2.  Marco Rubio – A young, appealing Hispanic candidate from a large, critical state with a clear and concise conservative voice.  I have to believe, assuming he keeps the straight and narrow, that a spot on a presidential ticket eventually must be on the horizon.

3.  Nikki Haley – See above.  An attractive minority candidate that now has a larger stage to voice her conservative values.  She isn’t the rockstar that Rubio is, or for that matter fellow Indian American Bobby Jindal…but she could be.

4.  Harry Reid – He survived. What else needs to be said?

5.  Rush Limbaugh – 2 years ago, at the CPAC meeting in Washington, D.C. weeks after Barack Obama took office, Limbaugh laid out the path to recovery for conservatives.  Few believed him, especially in the mainstream press.  But his prophecy came true.  Who other than Limbaugh predicted this comeback?

LOSERS

1. Barack Obama – He himself stated that this was a repudiation of his entire Presidency.  Whether he can recover or not will be based solely on his political skills.

2.  Nancy Pelsoi – The shortest speakership in modern history, she now leaves the Speaker’s office as one of the most detested politicians in America.  Likely, she is heading off into the sunset of retirement.

3.  Bill Clinton – Sure, he went places that the President couldn’t.  But he didn’t really make much of a difference in any of those places, did he?

4.  Chuck Schumer – He was so close to being Majority Leader, he could taste it.

5.  Meg Whitman – You spend $140 million and lose…to Governor Moonbeam?  Why any Republican would waste money in this pothole of a state any time soon is beyond me.

2

Victory

The election returns aren’t totally in…but this will likely be the largest election swing in decades, certainly the largest in the post-World War II era.

The Senate looks like it is out of reach, as West Virginia went early to the Democrats, as did expected seats in Connecticut, California and Delaware.  Although, I continue to believe that losing the Senate will actually make it easier to oust President Barack Obama in 2012.  Only time will tell.

Governorships looks to be doing well as well, although Colorado was a little disappointing.  But in my home state, John Kasich is the new Republican Governor of Ohio.

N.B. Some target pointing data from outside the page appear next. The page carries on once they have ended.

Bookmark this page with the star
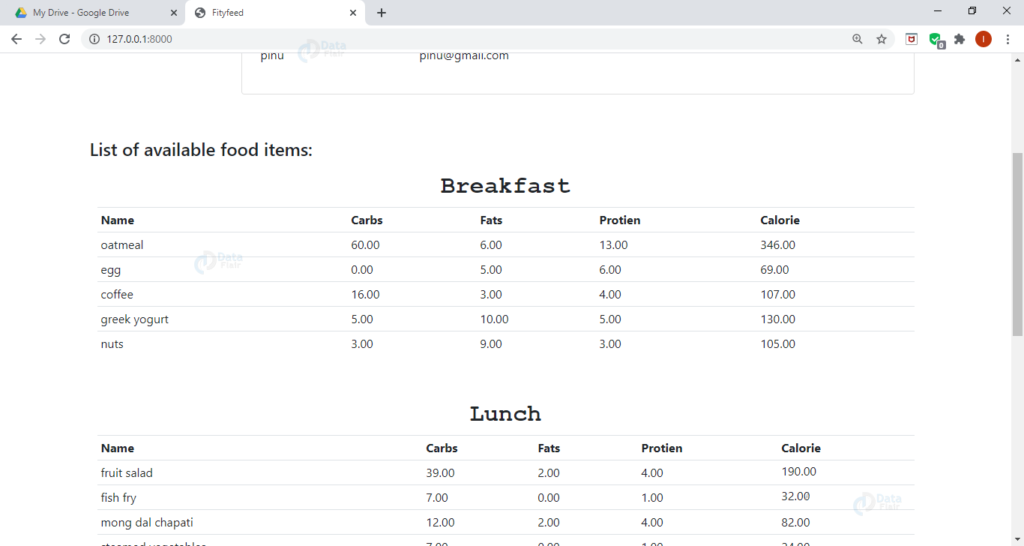Screen dimensions: 1024x546 coord(881,39)
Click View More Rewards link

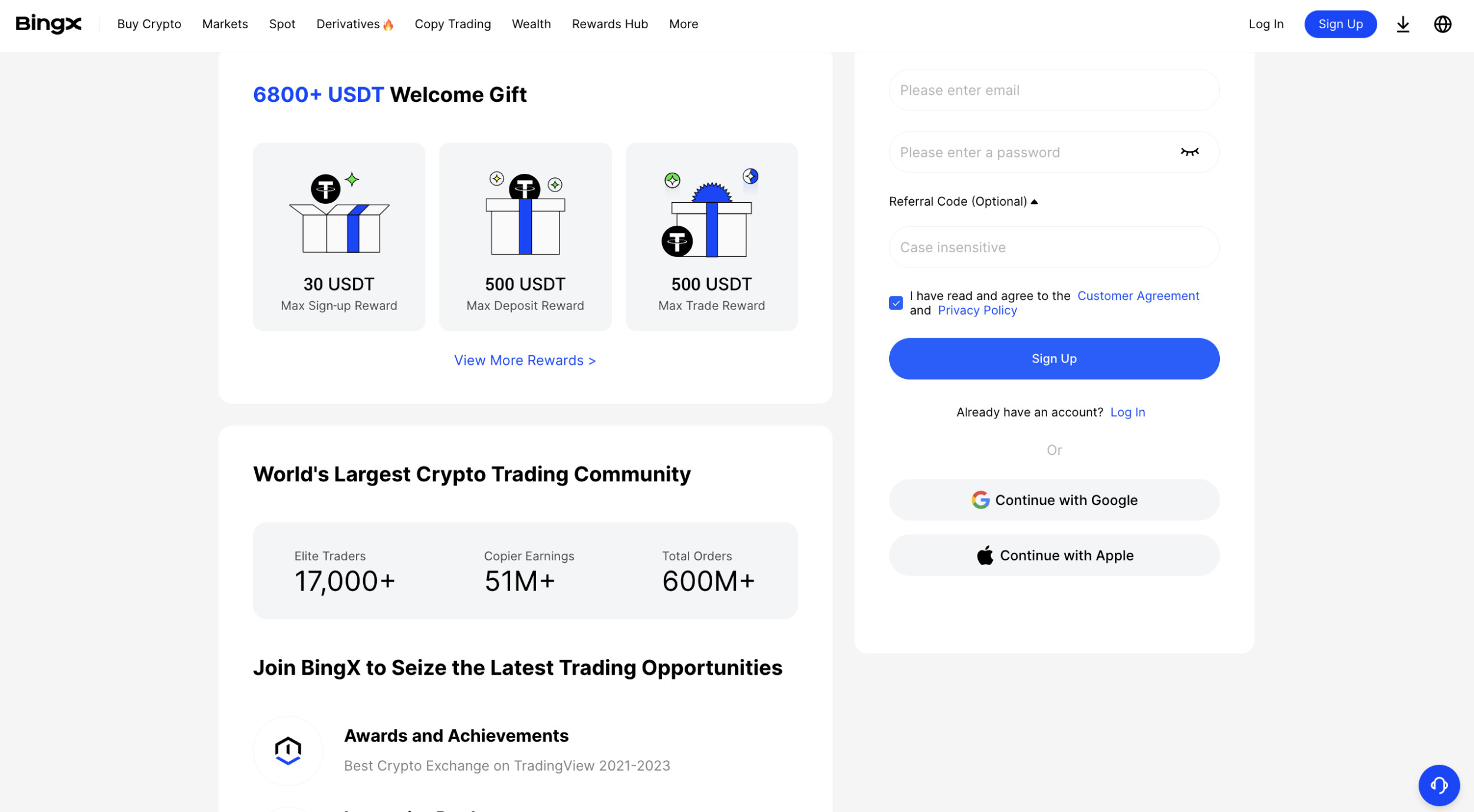(525, 360)
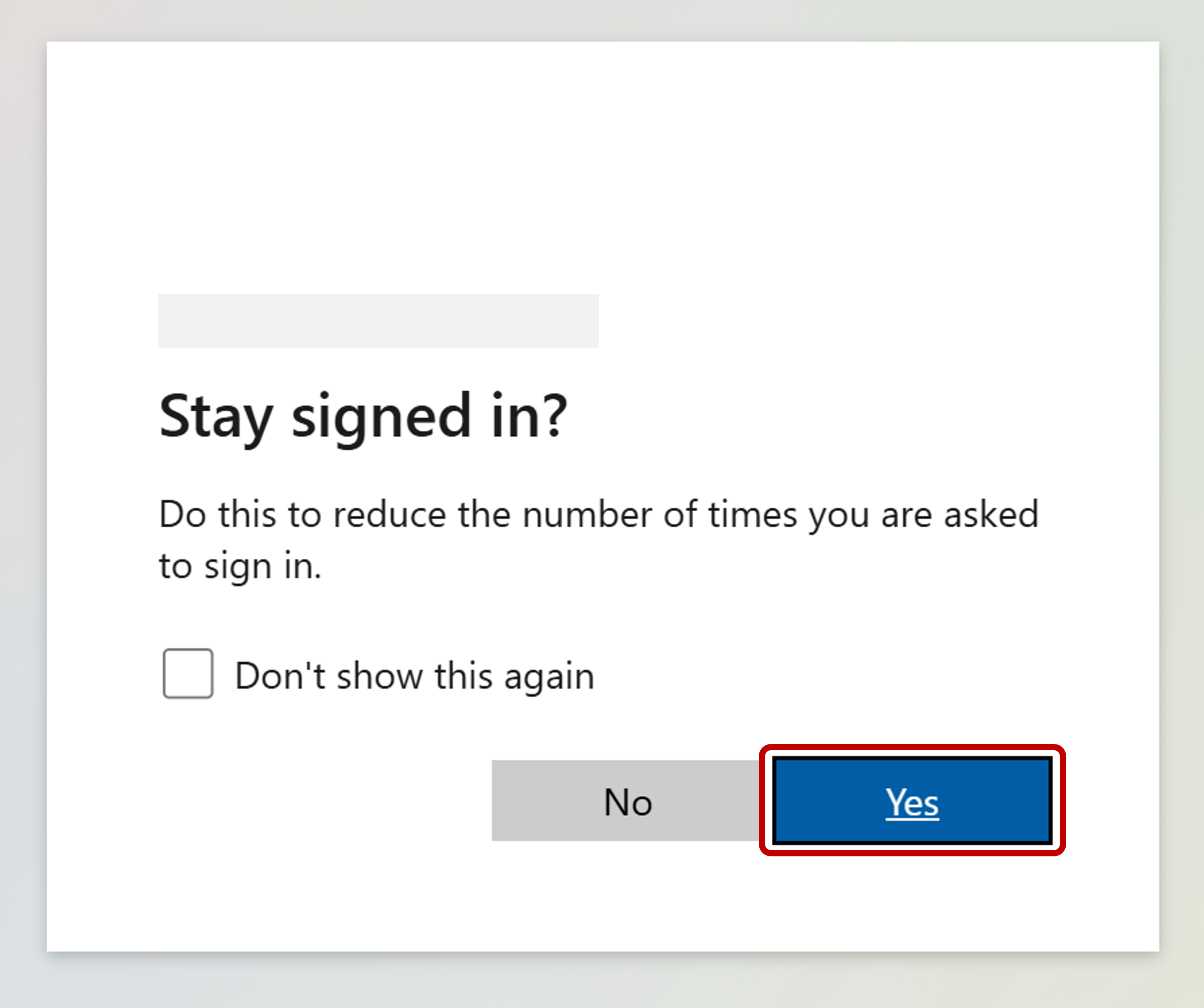
Task: Choose Yes to reduce sign-in prompts
Action: tap(912, 801)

But still…this is a victorious night.  Nancy Pelosi will no longer be Speaker of the House! That, in and of itself, is an enormous victory that moves America forward.  It looks like Republicans will take approximately 60 seats tonight; larger than the 1994 Republican Revolution; larger than the last two Democrat election victories in 2006 and 2008.  This is the smallest number of seats held by Democrats in the House since 1946. Big time Democrats, including many chairs of House committees and names such as Baron Hill, Paul Kanjorski, Ike Skelton, Chet Edwards and others, are heading into retirement.

And I am sure many liberals will make fun of John Boehner’s emotional acceptance speech.  But that was honest and heartfelt…and Americans in the heart of this country understood the connection with that emotion.  Boehner is a much simpler man than Pelosi or Gingrich…and that may be his biggest asset.

But remember all the insults.  Remember them calling us racists, marxists, demagogues.  The Tea Party was made of only white, ignorant people in the middle of the nation that were mad at the African American President.

But be proud.  Tonight, we took the House of Representatives.  We took many Governorships.  We didn’t take the Senate, but that was always a stretch.  We have elected several great minority candidates to the House of Representatives.  We elected the first Indian American woman as Governor in South Carolina, and the first Latina governor in New Mexico.  We elected numerous great Tea Party candidates that believe in small, constitutional government, decreased spending, and reigning in the power of the federal government.

Tomorrow, the real work begins.  But tonight is time to enjoy the fruits of victory.